When a child is about to be born, Umai descends from the sky.

She does not come empty-handed. She carries the child’s soul — the soul-stuff that will enter the body and make it alive — and she places it at the moment of birth. The soul she carries is part of the sky’s substance; it is made of the same material as Tengri, bright and without origin, and she is the one who knows how to carry it from that brightness down into a body that cannot yet hold it by itself.

After the birth, she stays.

She lives in the afterbirth — in the placenta, which the Turkic tradition calls her cradle. This is why the placenta must be treated carefully: buried properly, or disposed of with specific ritual attention, because Umai’s dwelling-place is in it and to treat it carelessly is to insult the goddess who arrived with your child.

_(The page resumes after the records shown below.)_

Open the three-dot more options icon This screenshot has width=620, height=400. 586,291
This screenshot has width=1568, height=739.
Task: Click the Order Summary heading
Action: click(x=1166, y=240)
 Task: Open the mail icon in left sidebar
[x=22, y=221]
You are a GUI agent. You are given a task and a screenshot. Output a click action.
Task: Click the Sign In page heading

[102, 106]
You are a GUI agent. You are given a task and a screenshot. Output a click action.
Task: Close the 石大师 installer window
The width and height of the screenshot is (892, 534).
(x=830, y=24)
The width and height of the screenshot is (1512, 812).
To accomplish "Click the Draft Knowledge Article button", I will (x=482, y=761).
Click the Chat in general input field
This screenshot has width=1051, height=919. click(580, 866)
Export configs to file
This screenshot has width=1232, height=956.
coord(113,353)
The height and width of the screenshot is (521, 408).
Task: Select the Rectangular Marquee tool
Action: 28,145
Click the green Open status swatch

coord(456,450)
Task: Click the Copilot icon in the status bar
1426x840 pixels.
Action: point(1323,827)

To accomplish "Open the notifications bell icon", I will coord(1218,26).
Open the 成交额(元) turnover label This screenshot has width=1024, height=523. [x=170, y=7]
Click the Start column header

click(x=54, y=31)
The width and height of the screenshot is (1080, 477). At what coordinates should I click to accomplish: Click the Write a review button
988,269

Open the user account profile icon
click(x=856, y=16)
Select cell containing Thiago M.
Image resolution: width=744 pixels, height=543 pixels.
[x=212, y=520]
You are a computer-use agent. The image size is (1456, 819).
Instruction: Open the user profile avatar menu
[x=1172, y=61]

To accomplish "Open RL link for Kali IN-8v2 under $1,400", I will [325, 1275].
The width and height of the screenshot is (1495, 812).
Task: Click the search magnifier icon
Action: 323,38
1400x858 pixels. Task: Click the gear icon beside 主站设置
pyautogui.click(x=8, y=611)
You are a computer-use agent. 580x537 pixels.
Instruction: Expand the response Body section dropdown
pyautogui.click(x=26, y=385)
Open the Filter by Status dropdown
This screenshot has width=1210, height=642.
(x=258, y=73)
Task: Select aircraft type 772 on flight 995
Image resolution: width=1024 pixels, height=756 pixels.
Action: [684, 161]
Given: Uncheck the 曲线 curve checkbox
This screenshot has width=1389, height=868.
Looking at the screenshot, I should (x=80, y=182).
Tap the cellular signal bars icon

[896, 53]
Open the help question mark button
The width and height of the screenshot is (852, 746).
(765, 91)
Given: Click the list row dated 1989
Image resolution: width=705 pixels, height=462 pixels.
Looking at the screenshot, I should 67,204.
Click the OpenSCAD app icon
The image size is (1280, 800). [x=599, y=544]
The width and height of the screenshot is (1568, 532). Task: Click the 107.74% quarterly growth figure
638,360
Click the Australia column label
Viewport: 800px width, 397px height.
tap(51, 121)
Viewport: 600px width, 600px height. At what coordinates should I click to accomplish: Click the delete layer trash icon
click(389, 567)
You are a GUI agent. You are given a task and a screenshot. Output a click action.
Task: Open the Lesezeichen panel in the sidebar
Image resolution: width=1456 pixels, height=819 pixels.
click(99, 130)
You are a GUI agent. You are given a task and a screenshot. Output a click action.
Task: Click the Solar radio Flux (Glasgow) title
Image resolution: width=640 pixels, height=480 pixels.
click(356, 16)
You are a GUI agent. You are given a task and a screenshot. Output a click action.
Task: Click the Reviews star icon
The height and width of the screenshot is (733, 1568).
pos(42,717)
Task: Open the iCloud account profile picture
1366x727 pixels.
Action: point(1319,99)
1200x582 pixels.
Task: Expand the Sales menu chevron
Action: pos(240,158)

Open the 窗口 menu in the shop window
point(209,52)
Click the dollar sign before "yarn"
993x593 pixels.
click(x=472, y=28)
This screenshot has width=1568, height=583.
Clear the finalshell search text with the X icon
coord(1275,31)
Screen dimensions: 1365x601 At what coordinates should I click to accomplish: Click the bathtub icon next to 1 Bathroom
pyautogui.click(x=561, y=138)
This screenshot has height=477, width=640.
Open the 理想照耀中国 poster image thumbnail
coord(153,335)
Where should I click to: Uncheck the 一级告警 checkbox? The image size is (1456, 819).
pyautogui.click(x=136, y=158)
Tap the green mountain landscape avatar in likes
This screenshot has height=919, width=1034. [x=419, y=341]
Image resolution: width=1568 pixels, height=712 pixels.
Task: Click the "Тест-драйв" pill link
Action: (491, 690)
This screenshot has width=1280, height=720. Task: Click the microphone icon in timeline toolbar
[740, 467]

The Orkhon inscriptions — carved into stone steles in the Mongolian steppe in the 8th century CE, among the oldest surviving texts in any Turkic language — name Umai alongside Tengri and the sacred earth-water spirits as the triad of protective powers. The inscription of Köl Tigin reads: Tengri above, the holy Umai below and the sacred Earth-Water — through their favor we were victorious.

She is not secondary. She is not the lesser partner in a male-dominated divine hierarchy. She stands beside Tengri as a co-principle of the world’s ordering: the sky gives its mandate to rulers, the earth and water give their substance to the living, and Umai gives the children who will carry both into the future. Without her function, the sky’s mandate dies with the generation that holds it.


She stays with the child until the child no longer needs her.

The tradition holds that she is most present in the first years of life — the years when a child’s soul is not yet fully bound to the body, when illness can more easily steal the soul back toward the sky it came from, when the child is in the greatest danger. Her presence at the cradle-side is protective in a specific cosmological sense: she is holding the soul in place, keeping it from drifting back up toward its origin before the body is strong enough to hold it on its own.

This is why the baby’s first smile is called Umai smiling.

The infant who smiles in sleep is not having a pleasant dream in the ordinary sense. They are in contact with Umai, who is still there at the cradle’s foot, and the smile is her smile passing through the child’s face. This is the tradition’s way of saying that the boundary between the goddess and the child she guards is not yet fully drawn — she is still inside the process of making this new person a person, still holding the soul-stuff in position, still present in the smiles and the small movements of the not-yet-conscious.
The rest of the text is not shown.